Criteria for taphonomic processes, including dissolution, breakage, abrasion, size sorting and shell orientation, were statistically correlated against environmental parameters representing shell source, depositional environment and depth of burial, using samples obtained from San Luis Pass, a microtidal inlet on the Texas coast. Core intervals were differentiated by cluster analysis into shell-poor sands, slightly shelly sands, shell-rich sands and shell gravels based on their percent carbonate and percent shell gravel content. Boundaries between these sedimentary classes represent thresholds in physical processes forming the shell deposits. We propose that this classification scheme for shelly sediments may be useful for field descriptions in a variety of depositional and tectonic settings. The death assemblages were predominantly composed of whole and fragmental molluscan shells.

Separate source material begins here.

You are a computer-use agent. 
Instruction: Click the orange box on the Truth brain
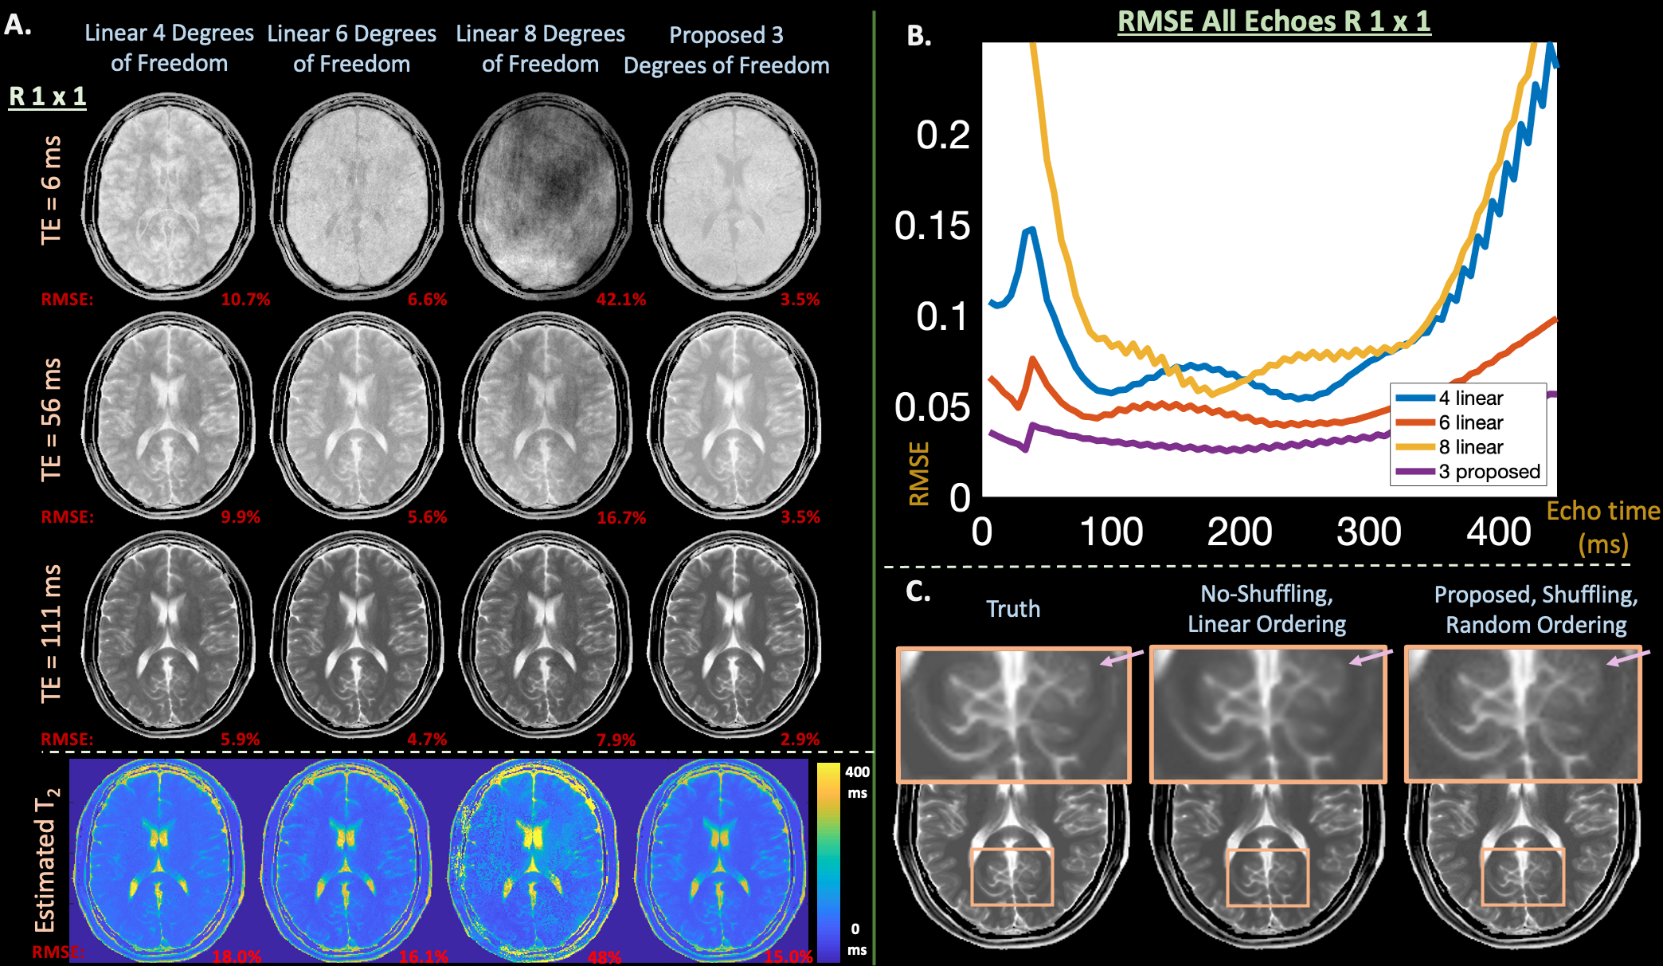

Most shells show the effects of physical taphonomic processes such as shell breakage, edge rounding, surface abrasion and size sorting. A significant minority of the shells show evidence of minor chemical alteration (dissolution). Patterns of dissolution, edge rounding and surface abrasion differed significantly on shells in a mixed-faunal assemblage derived from different habitats (bay, inlet/beach, inner shelf and unrestricted). Thus, the habitat where a species lived, rather than its final depositional environment, controlled most aspects of its taphonomy. Only shell orientation and size-frequency distribution were significantly affected by final environment of deposition. The hypothesis that a discrete high energy (hurricane) “event” can imprint a unique taphonomic signature is, consequently, false. Although hurricanes physically winnow shell material, a single “event” merely concentrates shells with preexisting characteristics without further significant alteration. Depth of burial was poorly correlated with most biostratinomic effects, including dissolution. Significant dissolution must occur only near the sediment-water interface. Accordingly, quantified taphonomic characteristics might be useful in identifying the original habitats of species deposited in mixed accumulations; “taphofacies” reflect not only the final depositional process, but also taphonomic processes in the habitat of origin.